Ombudsman slams ‘dysfunctional’ Brimbank

By Rob O’Brien
Brimbank City Council has been slammed as “dysfunctional”, riddled with bullying and influenced by non-elected members with criminal pasts, in a report by the Victorian Ombudsman tabled in the State Parliament today.
In a scathing report the independent Ombudsman George Brouwer painted a picture of a council that was “dysfunctional and marked by in-fighting and interpersonal conflicts”.
Brouwer took aim at councillors’ conflict of interest, which “included placing their private interests first and using their positions to obtain confidential information”.
“It was clear that the council had split into two groups, the ‘ruling faction’ and the minority councillors, and that the council was unable to govern as a whole,” the Ombudsman said.
“One councillor referred to there being a ‘cold war impasse’ between the factions since May 2007. This impeded the council’s ability to function effectively.”
The report found that the council was influenced by individuals who held no elected local government office, including individuals prevented from holding public office because of criminal convictions.
“Their influence was exerted behind closed doors and at times for their own personal or political motivations,” the report said.
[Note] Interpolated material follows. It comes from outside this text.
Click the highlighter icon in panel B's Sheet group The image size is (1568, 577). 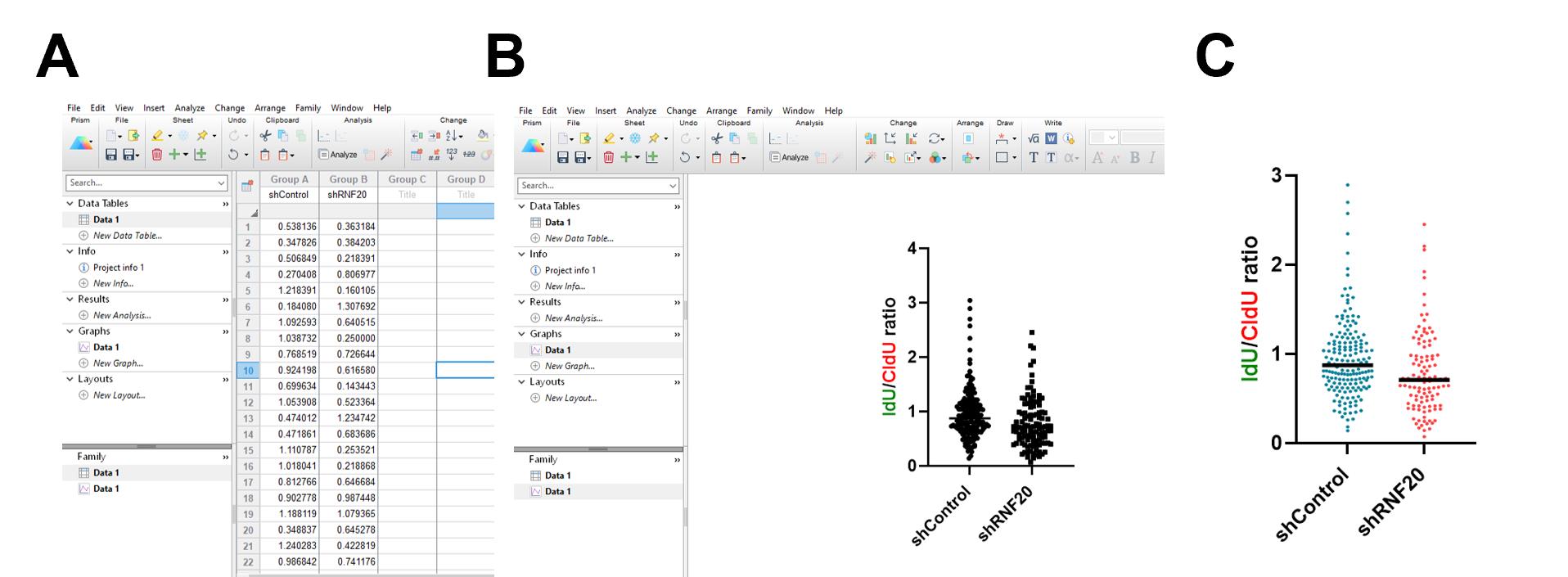[609, 138]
Brimbank Council chief executive Nick Foa said the Ombudsman’s findings would be a handy "learning tool" for other Victorian councils.

“I must also say that this is a report on what happened in the past,” he told the Brimbank Leader.

“We have a new council and we are working closely together to ensure that everyone is fully aware of their duties and responsibilities as elected representatives.”

The investigation into Brimbank City Council was triggered by disclosures made under the Whistleblowers Protection Act 2001 which included allegations that councillors had placed Brimbank at financial risk by directing that the CEO remove funds from a project in retaliation for a councillor’s failure to gain Australian Labor Party (ALP) pre-selection for the Kororoit by-election.

Further allegations included threats by one councillor to derail the budget if approximately $680,000 was not allocated to a sporting ground connected to the councillor’s family.

The Ombudsman also highlighted the misuse of council funds with $63,757 spent on mobile phone bills from 2005 to 2008 and pornographic material found on the laptops of two councillors.